● Excerpt
BEGIN
Garland (Gary) DeNelsky
Posted Jan 12, 2021
at 08:41pm
I first met Bob when we both were in Washington D. C. at a governance meeting within the American Psychological Association. When he stood up to speak to the group, I was first impressed with his height, then his terrific sense of humor (he would often began his speaking with a humorous line that was nearly always remarkably insightful regarding the issue being discussed), and then his astute mind. He would invariably capture the heart of an issue being considered in a thoroughly logical way. Without trying to be persuasive, his keen mind and articulate, polite presentation became most convincing! He both respected others, and was in turn respected by them. I remember telling myself I must get to know this bright, funny, extremely likeable guy.
I had actually met his sweet wife, Sue, at earlier meetings we both had attended. When I first ran into the two of them together, I think I said something like, “So you two know each other?” This statement, of course, prompted Bob to immediately respond with a series of humorous lines! I cannot recall them precisely, but I remember that I laughed a lot. Sue, as always, handled his witty remarks in her typical graceful, unflappable manner. I thought to myself, what a remarkable, lovely couple … I must get to know them both better. And it happened! Later on, my sweet wife, Ellen, joined us and we all four became close friends. Even though we lived several hundred miles apart, we met frequently, travelled together and quickly became fast friends and quite special to each other. The untimely death of Sue was (and still is) a very sad loss for both Ellen and myself.
END
● Data under study
BEGIN
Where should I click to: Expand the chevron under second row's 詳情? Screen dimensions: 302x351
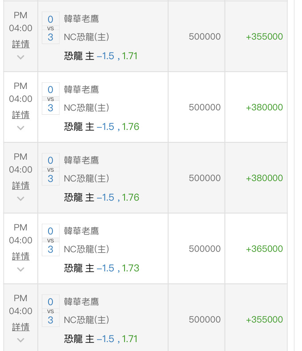(20, 128)
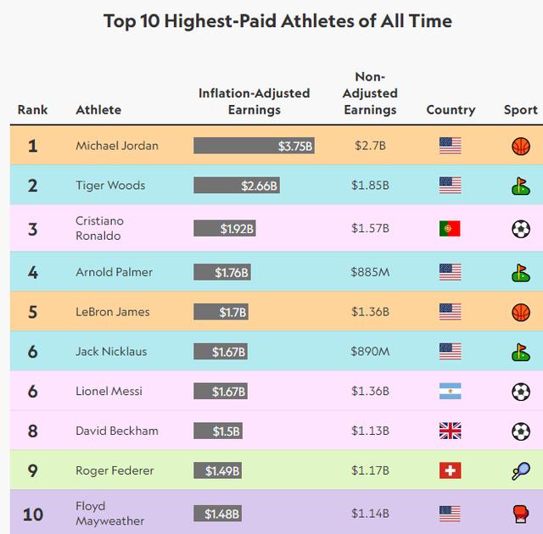Viewport: 543px width, 534px height.
Task: Select the Switzerland flag in Federer's row
Action: click(x=450, y=470)
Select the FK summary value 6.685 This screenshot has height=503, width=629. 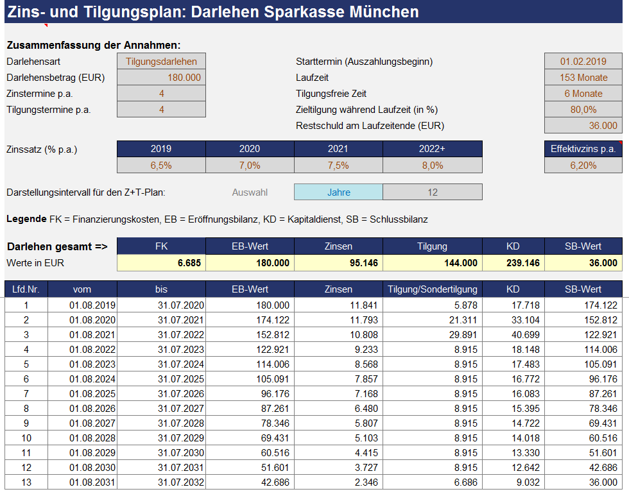pyautogui.click(x=161, y=263)
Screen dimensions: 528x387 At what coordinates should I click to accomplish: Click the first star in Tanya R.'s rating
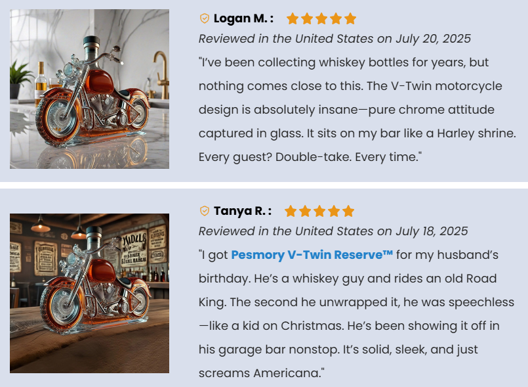(291, 211)
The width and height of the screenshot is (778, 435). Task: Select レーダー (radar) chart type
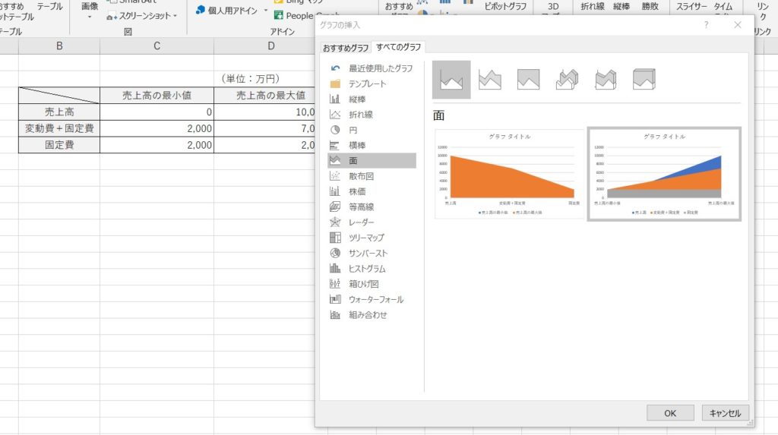pos(366,222)
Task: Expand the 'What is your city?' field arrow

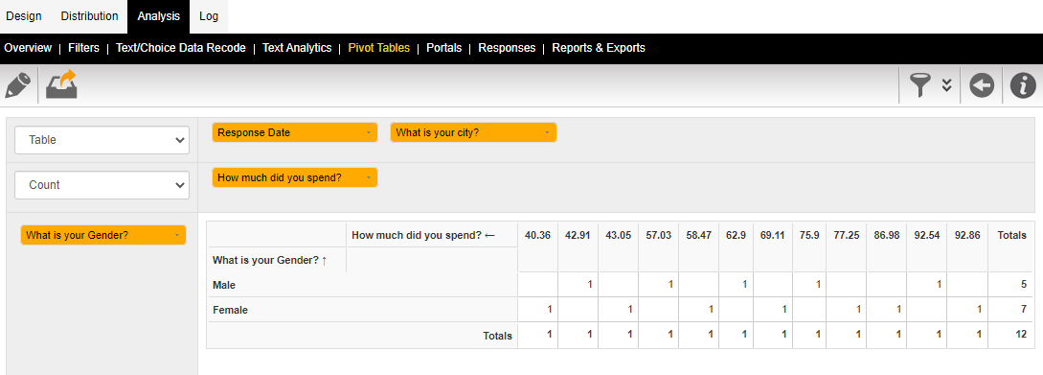Action: coord(547,132)
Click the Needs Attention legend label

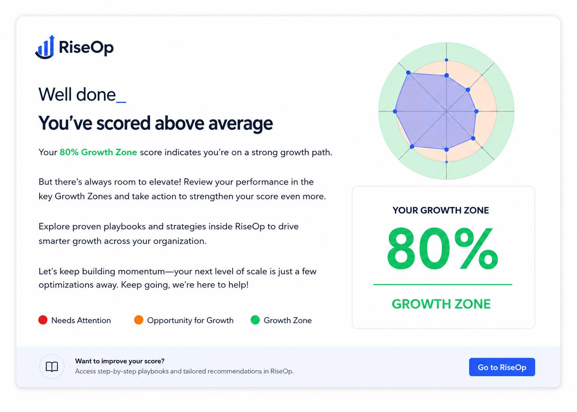[81, 320]
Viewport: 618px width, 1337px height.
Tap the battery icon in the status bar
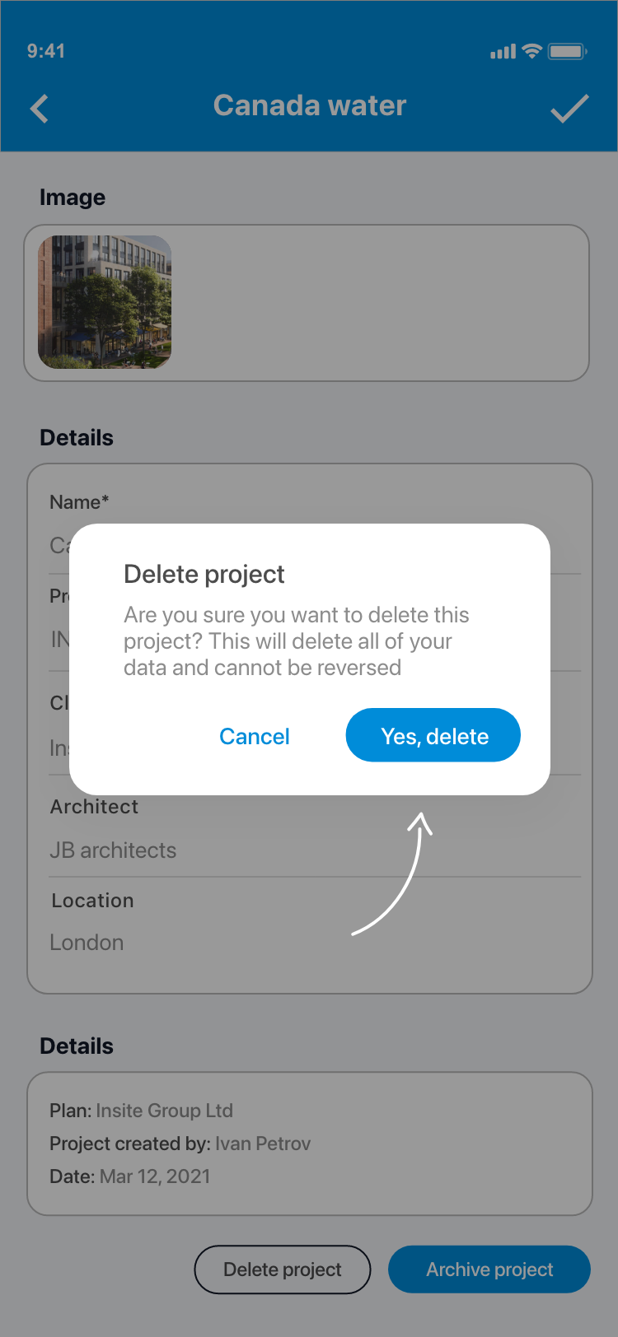(x=567, y=51)
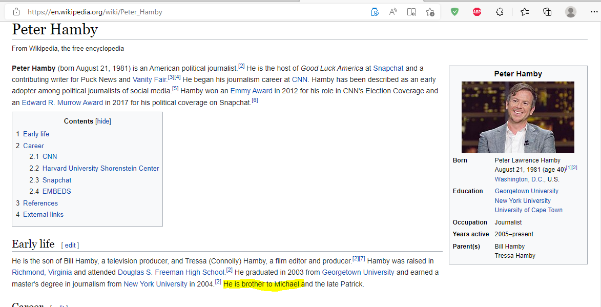
Task: Open the Emmy Award link
Action: coord(251,91)
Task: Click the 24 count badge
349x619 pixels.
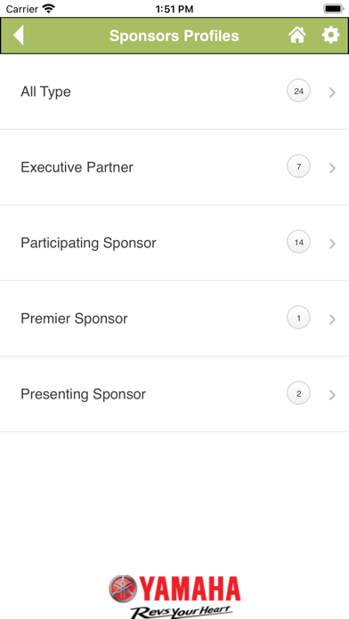Action: point(298,92)
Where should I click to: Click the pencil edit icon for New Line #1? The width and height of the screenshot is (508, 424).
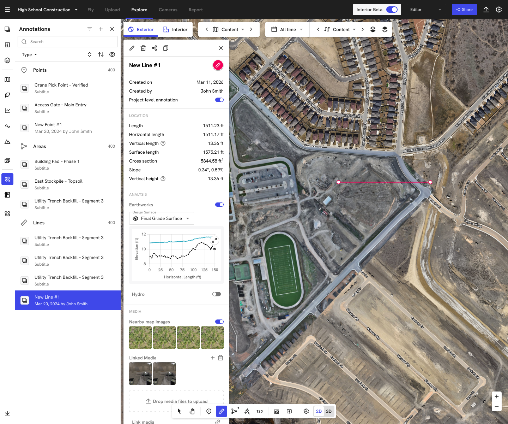tap(132, 48)
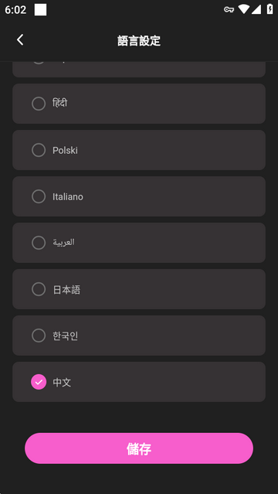This screenshot has width=278, height=494.
Task: Choose the Polski language row
Action: tap(139, 150)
END
● Questions on the material
A: Decide whether each statement below agrees with the tribute to Bob. For each, answer yes or no and quote the words of the tribute that decide it.
(i) The writer first met Bob at an American Psychological Association governance meeting in Washington D. C.
(ii) The writer met Sue for the first time on the occasion of seeing Bob and Sue together.
(iii) The writer and Ellen lived close to Bob and Sue.
B: Answer each question from the tribute to Bob, one line per answer, marked to match.
(i) When Bob stood up to speak, what about him impressed the writer first?
(ii) What does the writer think was said on first running into Bob and Sue together?
(iii) Who is Ellen?
C: Summarize the tribute to Bob in two sentences.

● Responses in order
A:
(i) Yes: "I first met Bob when we both were in Washington D. C. at a governance meeting within the American Psychological Association."
(ii) No: "I had actually met his sweet wife, Sue, at earlier meetings we both had attended."
(iii) No: "Even though we lived several hundred miles apart, we met frequently"

B:
(i) His height.
(ii) Something like, "So you two know each other?"
(iii) The writer's wife.

C: The writer first met Bob at an American Psychological Association governance meeting in Washington D. C. and was impressed by his height, his humor and his astute mind. The writer, Ellen, Bob and Sue became close friends who met frequently and traveled together, and Sue's untimely death remains a very sad loss for the writer and Ellen.